Hello,
My hopes for the 3.0.1 release solving this problem have been dashed. Per the suggestion of Vmware support, we ripped out our Qlogic HBAs and went w/ software iSCSI and upgraded our 3.0.0 machine to 3.0.1.
Same problem. Under heavy load, the Linux guests go into Read Only mode on their filesystem.
Consoles indicate the following:
SCSI Error : <0 0 0 0> return code = 0x20008
end_request: I/O error, dev sda, sector 4928181
Aborting journal on device dm-0
ext3_abort called.
EXT3-fs error (device dm-0): ext3_journal_start_sb: Detected aborted journal
Remounting filesystem read-only.
All guests are using the LSI-Logic driver and have the latest Vmware tools installed.
This is very clearly a Vmware issue, and we've now proven that it IS NOT related to the Qlogic QLA4010 HBAS, as we migrated to Software iSCSI and are getting the same problem.

[DATASET EXCERPT]:
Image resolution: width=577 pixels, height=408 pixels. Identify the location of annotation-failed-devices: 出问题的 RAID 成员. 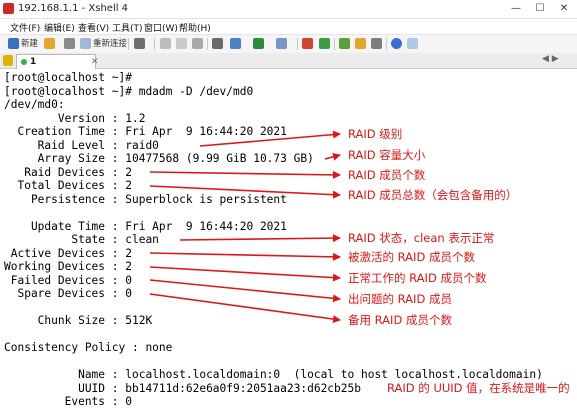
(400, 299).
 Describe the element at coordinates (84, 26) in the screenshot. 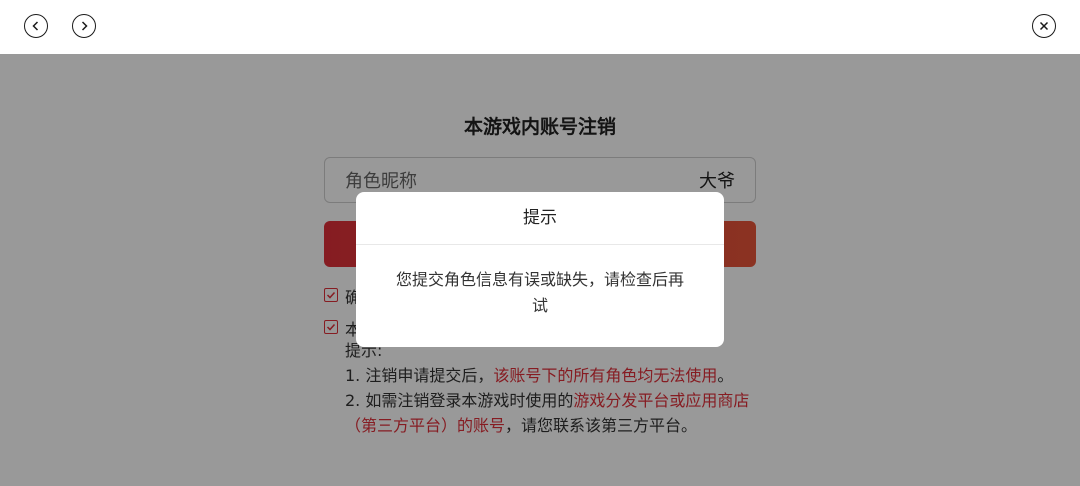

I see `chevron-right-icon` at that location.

[EXERCISE INSTRUCTIONS]:
1 – From the forum post about Linux guests switching to read-only, copy out the passage from "Same problem. Under" to "ext3_abort called.".
2 – In the forum post about Linux guests switching to read-only, rewrite the paragraph beginning "My hopes for the 3.0.1 release" as a short bulleted list that keeps its main facts.

[ANSWERS FOR EACH ITEM]:
1 –
Same problem. Under heavy load, the Linux guests go into Read Only mode on their filesystem.
Consoles indicate the following:
SCSI Error : <0 0 0 0> return code = 0x20008
end_request: I/O error, dev sda, sector 4928181
Aborting journal on device dm-0
ext3_abort called.

2 –
- The 3.0.1 release did not solve the problem.
- Vmware support suggested a change, so the Qlogic HBAs were removed.
- Software iSCSI replaced them.
- The 3.0.0 machine was upgraded to 3.0.1.